FinOps Company Spotlight
Featured from the FinOps Directory, built and maintained by CloudXray AI.
Company: ProsperOps (acquired by Flexera)
Category: Automation & Optimization
What They Do: ProsperOps autonomously manages your commitment portfolio, whether convertible RIs, Savings Plans, and/or term optimization, continuously rebalancing coverage and lock-in risk faster than any internal team can operate manually
Why It Matters: Execution matters more than visibility theater — even when it comes to commitments
Operator Playbook
Written by special contributor Muhammad Ameer Hamza Shah
From Visibility to Enforcement: Killing “Tagging Debt”
One of the clearest examples of the execution gap in FinOps is tagging. In most organizations, cost allocation still breaks down into “Unknown” and “Other.” Not because the tooling is missing, but because tagging is treated as optional. And optional work doesn’t get done.
When engineers choose between shipping a feature and adding metadata, the feature wins. Every time. This is how Visibility Theater starts. You cannot hold a team accountable for a bill you cannot trace back to them.
The Shift: From Policy to Enforcement
Most organizations approach tagging as a policy problem. Documentation, Slack reminders, periodic audits. That approach does not scale. If attribution is required for accountability, then it cannot be optional. It has to be enforced at the point of creation.

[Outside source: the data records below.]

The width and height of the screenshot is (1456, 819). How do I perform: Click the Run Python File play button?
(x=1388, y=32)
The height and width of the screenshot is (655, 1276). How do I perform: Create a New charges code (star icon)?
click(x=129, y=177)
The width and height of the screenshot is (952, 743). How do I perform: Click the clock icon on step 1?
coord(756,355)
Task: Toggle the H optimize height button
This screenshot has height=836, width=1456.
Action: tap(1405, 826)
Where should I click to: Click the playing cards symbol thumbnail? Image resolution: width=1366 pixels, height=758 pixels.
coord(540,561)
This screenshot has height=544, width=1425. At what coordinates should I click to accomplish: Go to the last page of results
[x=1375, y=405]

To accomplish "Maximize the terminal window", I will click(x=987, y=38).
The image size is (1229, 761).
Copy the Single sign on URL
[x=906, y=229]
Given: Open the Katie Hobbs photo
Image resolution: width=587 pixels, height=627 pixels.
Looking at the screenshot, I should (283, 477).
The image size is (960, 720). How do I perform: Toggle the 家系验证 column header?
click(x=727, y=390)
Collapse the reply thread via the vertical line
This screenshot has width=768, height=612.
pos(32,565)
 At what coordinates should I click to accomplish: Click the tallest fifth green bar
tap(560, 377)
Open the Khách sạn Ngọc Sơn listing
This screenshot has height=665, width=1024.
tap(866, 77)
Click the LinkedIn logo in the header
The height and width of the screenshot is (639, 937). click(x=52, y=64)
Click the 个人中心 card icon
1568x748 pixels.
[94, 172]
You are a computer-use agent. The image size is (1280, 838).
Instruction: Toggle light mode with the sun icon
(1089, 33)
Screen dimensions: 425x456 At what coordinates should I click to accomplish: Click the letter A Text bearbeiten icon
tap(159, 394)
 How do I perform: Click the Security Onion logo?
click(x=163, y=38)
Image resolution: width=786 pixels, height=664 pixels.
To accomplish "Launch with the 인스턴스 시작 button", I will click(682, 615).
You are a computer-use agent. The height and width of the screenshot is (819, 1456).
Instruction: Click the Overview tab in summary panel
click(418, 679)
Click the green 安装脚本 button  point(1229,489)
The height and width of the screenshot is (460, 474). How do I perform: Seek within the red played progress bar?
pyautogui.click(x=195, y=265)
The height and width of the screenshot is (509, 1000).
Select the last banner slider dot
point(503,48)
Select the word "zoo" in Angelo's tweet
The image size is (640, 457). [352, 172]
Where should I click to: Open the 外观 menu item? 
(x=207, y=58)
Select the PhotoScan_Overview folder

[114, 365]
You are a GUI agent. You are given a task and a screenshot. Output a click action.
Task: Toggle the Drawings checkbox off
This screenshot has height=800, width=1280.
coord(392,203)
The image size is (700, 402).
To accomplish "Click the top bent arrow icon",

The Play: Enforce at the Control Plane
The most direct way to do this in AWS is through Service Control Policies (SCPs). (Note, for Microsoft its Azure Policy. For Google Cloud Platform, its a combination of Org Policy Service and VPC Service Controls. In any situation, it can be done.)
Define a deny rule: if a resource is created without required tags such as Cost Center or Project ID, the API call fails.
No tag, no resource.
A Simple Implementation Path
Define the non-negotiables
Limit to a small set of required tags. Owner, Environment, Project is usually sufficient.Template in Infrastructure as Code
If capable, provide a template that includes tagging at the Global and/or Resource level.
Introduce a short visibility window
Run Tag Policies in report mode for a defined period. Show teams exactly what would fail.Enforce at creation
Activate the SCP and make tagging a requirement of deployment, not a follow-up task.
The Result
You move from manual enforcement to system-level integrity.
Cost allocation is no longer a best effort process. It becomes a property of the system. Attribution approaches 100% because untagged resources never exist in the first place.
Why This Matters
This is the difference between insight and action.
Tagging policies produce reports. Enforcement produces outcomes.
If FinOps is going to meet the moment with AI and increasing cost complexity, this is the model. Build systems where the correct behavior is the only possible behavior. Start taking action.